In the article on body image and eating disorders, copy out word for word the part that opens with the words "As the emphasis" and closes with "image should be.".

### Text excerpt
++++++++++

Like Devons, senior Caroline Kahl* has also struggled with body image issues. Kahl suffers from bulimia nervosa, an eating disorder characterized by “compulsive behavior,” such as purging or the use of laxatives following an episode of binge eating, according to webmd.com. Though her habits have varied since she developed bulimia in the seventh grade, Kahl has maintained a fairly regular habit of binge eating, followed by making herself vomit. Kahl believes her disorder stems from self-esteem and body image issues.

“I don’t think I’ve ever really liked the way I look,” Kahl said. “I remember being really young and not liking my body. […] I just [want] to do anything to be thinner. Like if I eat something and then look in the mirror, I just feel so fat and it stresses me out. Sometimes just the sight of myself grosses me out.”

As the emphasis of technology and social media continues to grow within society, and more specifically, within a high school setting, Kahl believes there are unrealistic, standardized expectations of what a girl’s body image should be.

“I just feel like for a girl, there’s such an emphasis placed on your body and what you look like,” Kahl said. “I think for a lot of teenage girls, [their body image] feels like one of the most important things, if not the most, about themselves. There’s just stuff everywhere, like magazines, on TV, or in movies, about what your body should look like.”

According to the National Eating Disorders Association (NEDA), the effect of media “appears to be stronger among young adults than children and adolescents. This may suggest that long-term exposure during childhood and adolescence lays the foundation for the negative effects of media during early adulthood.”

Although Kahl and Devons may have gone through different experiences, there was one commonality between the two – social media. For the two teenage girls, social media became one of the motivating factors behind their eating disorders. Kahl recalls one time in particular that she noted society’s obsession with body image.

++++++++++

### Records

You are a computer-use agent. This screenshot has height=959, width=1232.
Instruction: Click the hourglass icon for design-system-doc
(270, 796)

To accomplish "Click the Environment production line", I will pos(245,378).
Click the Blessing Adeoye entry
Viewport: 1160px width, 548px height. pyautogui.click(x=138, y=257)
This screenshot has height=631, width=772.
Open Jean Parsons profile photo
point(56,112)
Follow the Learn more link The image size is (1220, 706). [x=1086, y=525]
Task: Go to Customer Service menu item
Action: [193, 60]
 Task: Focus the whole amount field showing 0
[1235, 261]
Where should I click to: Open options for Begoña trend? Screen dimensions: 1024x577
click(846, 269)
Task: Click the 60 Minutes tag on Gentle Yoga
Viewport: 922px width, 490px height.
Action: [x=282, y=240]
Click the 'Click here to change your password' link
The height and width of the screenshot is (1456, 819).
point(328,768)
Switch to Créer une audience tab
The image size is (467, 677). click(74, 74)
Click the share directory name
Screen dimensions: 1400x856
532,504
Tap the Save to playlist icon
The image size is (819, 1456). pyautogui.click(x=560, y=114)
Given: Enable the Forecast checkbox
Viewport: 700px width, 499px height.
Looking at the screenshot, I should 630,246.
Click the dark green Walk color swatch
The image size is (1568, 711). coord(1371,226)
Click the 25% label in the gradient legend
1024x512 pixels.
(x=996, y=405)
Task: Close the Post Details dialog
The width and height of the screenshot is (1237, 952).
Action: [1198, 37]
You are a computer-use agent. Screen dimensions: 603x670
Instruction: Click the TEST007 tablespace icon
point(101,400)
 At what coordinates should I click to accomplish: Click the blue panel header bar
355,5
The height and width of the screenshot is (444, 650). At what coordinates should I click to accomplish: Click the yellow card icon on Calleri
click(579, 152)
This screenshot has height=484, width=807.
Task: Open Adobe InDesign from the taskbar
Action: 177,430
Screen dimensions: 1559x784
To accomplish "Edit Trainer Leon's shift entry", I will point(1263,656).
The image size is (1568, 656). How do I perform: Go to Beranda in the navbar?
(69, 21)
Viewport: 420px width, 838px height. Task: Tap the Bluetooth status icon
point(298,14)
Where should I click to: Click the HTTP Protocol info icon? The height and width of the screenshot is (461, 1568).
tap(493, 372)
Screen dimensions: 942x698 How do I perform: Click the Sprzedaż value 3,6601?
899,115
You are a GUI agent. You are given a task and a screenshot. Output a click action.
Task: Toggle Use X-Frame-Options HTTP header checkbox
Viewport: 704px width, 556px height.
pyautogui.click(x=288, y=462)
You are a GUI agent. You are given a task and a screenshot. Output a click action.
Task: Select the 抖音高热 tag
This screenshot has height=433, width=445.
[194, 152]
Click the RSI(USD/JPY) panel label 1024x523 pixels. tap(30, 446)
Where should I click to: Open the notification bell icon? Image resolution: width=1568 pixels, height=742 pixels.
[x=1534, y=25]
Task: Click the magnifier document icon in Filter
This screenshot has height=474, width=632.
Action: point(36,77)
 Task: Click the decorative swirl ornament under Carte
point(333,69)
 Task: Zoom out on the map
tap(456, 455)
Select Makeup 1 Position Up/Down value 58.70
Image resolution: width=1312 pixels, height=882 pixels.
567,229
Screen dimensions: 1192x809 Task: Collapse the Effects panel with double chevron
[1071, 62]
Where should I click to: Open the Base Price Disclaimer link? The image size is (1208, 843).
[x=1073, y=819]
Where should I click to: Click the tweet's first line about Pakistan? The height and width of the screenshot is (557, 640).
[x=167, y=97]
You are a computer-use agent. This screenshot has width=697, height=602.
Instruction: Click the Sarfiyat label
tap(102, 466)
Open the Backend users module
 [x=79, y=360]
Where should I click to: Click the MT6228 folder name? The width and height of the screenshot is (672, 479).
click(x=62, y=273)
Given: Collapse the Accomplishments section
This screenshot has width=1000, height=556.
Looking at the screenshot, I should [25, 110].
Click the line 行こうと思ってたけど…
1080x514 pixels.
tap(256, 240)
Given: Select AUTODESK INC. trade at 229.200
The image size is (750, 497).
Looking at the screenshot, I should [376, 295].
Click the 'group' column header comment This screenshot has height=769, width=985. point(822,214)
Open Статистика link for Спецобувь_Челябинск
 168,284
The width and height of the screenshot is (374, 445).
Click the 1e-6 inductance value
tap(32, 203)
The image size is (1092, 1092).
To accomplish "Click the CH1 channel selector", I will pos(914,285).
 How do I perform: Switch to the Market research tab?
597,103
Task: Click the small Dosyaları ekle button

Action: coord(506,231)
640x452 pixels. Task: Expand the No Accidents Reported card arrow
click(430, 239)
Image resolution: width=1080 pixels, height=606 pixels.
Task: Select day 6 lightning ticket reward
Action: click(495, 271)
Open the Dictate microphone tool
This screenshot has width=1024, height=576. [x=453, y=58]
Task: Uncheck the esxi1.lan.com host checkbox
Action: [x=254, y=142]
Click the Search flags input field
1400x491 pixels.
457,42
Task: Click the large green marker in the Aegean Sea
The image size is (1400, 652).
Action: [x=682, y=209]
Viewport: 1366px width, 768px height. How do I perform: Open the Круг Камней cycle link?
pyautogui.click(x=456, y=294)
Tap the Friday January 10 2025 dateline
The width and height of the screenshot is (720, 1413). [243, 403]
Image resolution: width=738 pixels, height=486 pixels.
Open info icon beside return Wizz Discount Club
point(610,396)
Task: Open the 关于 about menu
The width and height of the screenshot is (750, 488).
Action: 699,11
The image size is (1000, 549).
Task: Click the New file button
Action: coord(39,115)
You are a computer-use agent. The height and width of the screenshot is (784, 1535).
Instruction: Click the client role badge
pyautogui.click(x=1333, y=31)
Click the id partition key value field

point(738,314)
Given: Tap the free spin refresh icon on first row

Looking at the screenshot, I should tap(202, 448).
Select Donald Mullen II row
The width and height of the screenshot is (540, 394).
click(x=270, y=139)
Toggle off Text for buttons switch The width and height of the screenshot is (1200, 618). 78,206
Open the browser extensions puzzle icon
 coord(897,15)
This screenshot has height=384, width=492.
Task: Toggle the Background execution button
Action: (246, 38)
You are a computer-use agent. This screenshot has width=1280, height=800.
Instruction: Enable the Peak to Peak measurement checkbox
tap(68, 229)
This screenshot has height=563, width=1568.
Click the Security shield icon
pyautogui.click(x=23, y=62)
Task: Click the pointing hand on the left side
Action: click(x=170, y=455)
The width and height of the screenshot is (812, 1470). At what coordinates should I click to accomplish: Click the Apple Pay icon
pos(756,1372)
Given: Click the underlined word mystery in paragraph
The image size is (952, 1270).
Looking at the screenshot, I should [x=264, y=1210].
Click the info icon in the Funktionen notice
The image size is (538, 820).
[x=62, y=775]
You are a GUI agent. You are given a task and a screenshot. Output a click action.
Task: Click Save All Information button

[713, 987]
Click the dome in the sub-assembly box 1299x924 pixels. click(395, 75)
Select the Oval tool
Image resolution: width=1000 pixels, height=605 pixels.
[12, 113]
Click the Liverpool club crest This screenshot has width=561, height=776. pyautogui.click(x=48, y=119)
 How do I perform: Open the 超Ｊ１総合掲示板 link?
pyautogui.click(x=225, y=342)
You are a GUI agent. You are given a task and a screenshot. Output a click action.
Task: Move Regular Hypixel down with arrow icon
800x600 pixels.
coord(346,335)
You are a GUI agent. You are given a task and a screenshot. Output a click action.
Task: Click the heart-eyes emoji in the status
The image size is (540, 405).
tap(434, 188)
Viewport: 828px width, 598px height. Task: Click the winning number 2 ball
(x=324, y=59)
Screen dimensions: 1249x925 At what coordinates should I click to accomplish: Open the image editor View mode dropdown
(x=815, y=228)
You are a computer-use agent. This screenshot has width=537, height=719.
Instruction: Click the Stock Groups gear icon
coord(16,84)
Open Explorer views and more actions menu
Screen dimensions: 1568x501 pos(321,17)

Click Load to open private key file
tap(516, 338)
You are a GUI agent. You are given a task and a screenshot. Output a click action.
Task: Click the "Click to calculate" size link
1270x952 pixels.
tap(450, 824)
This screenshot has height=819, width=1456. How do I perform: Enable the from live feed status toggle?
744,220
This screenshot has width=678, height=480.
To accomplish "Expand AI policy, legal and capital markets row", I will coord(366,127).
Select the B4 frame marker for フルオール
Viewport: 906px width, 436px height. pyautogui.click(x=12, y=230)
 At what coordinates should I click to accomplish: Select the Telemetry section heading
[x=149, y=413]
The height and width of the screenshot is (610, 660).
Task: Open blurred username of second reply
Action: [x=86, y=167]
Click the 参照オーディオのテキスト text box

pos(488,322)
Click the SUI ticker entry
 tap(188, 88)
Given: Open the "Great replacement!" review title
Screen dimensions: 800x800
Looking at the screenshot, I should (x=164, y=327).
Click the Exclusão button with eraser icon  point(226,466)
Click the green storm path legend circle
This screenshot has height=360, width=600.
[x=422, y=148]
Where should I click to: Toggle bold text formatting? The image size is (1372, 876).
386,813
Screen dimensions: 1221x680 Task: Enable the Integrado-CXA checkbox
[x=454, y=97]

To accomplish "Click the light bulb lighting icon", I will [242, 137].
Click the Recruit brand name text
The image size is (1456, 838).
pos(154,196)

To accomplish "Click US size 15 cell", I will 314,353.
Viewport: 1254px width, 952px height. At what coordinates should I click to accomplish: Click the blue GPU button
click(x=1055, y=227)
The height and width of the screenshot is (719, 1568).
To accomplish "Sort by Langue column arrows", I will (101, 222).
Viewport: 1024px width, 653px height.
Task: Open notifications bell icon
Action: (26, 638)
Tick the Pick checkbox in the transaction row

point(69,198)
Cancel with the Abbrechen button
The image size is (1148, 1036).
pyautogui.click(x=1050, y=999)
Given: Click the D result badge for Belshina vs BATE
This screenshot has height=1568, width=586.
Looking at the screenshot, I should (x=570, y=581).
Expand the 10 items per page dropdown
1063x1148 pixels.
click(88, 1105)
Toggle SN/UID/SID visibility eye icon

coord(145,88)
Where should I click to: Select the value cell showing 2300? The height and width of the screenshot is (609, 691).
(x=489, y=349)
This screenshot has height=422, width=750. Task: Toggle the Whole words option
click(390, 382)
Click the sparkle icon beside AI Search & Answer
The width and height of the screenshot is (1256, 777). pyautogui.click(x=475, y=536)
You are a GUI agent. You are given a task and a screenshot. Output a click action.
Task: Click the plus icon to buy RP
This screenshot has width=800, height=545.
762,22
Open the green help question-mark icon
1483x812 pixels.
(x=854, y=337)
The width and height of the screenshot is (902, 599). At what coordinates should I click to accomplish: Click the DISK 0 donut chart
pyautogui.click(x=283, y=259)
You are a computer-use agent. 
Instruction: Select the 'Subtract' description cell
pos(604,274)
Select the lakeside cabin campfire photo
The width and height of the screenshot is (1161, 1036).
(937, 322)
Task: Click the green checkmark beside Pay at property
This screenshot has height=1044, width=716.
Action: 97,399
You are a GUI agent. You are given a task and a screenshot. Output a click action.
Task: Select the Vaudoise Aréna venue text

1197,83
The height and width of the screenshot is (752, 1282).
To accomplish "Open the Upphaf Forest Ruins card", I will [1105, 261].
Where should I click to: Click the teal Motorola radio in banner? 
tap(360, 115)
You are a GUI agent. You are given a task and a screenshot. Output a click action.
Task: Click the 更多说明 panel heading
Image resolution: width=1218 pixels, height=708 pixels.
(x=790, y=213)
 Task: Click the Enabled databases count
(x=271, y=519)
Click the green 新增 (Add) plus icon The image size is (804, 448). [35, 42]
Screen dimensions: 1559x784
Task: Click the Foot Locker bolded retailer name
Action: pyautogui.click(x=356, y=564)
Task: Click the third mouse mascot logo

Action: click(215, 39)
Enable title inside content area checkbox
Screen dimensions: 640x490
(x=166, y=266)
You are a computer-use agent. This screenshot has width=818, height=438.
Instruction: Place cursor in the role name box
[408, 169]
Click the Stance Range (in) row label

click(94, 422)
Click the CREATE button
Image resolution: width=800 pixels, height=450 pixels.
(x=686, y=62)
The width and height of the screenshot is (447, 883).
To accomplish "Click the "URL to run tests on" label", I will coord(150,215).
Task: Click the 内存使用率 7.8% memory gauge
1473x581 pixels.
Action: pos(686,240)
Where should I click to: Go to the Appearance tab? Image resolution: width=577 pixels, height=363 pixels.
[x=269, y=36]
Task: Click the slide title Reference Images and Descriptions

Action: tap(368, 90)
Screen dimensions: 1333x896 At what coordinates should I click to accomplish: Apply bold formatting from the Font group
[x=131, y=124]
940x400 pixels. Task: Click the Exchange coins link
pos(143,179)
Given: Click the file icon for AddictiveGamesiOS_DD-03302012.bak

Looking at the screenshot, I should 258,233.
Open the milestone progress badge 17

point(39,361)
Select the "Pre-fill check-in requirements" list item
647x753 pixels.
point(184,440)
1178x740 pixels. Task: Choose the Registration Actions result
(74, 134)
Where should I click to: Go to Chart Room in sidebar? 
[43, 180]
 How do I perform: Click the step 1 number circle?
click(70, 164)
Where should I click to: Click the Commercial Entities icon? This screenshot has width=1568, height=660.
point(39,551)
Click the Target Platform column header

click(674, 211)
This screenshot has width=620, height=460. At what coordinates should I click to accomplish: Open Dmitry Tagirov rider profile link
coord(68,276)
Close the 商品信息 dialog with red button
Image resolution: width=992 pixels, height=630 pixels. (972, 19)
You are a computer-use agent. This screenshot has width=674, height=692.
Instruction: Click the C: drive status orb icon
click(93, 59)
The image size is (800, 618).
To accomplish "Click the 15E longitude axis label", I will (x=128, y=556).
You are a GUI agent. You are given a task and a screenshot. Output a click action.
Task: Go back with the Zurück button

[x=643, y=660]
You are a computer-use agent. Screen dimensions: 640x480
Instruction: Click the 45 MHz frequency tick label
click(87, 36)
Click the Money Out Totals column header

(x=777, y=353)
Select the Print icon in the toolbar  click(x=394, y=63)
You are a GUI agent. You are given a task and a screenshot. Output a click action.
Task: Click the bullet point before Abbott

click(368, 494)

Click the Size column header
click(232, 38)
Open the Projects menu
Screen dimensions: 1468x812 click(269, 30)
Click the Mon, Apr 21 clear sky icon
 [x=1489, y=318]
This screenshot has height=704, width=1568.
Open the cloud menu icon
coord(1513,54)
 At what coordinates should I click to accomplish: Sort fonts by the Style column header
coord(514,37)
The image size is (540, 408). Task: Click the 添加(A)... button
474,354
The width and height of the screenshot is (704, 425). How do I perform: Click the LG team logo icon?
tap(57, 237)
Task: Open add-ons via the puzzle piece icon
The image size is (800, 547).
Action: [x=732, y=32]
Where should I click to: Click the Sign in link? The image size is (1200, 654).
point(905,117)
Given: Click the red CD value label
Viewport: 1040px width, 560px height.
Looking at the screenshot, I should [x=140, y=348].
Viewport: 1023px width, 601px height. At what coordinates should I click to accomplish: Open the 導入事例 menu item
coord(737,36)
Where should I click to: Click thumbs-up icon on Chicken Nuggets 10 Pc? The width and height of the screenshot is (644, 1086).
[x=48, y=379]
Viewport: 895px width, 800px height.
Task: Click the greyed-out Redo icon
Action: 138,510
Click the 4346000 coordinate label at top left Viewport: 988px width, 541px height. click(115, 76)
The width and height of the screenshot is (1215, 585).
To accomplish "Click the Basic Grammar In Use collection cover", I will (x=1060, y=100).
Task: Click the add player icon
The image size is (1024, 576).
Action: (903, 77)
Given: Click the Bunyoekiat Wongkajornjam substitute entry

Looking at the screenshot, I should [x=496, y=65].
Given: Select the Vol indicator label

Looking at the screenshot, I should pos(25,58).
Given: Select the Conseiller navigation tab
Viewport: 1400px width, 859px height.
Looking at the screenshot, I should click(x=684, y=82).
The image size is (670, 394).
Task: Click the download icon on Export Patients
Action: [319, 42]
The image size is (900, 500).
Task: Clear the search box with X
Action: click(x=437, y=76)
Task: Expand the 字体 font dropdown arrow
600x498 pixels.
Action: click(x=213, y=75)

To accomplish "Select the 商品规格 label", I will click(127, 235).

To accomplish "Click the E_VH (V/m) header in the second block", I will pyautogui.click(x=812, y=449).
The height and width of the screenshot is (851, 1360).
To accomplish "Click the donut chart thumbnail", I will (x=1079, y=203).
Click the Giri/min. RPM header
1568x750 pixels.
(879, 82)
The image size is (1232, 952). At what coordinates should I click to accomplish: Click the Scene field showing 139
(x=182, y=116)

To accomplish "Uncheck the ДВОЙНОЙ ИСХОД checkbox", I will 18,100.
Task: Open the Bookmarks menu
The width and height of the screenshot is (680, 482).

++++++++++

### Problem solution
As the emphasis of technology and social media continues to grow within society, and more specifically, within a high school setting, Kahl believes there are unrealistic, standardized expectations of what a girl’s body image should be.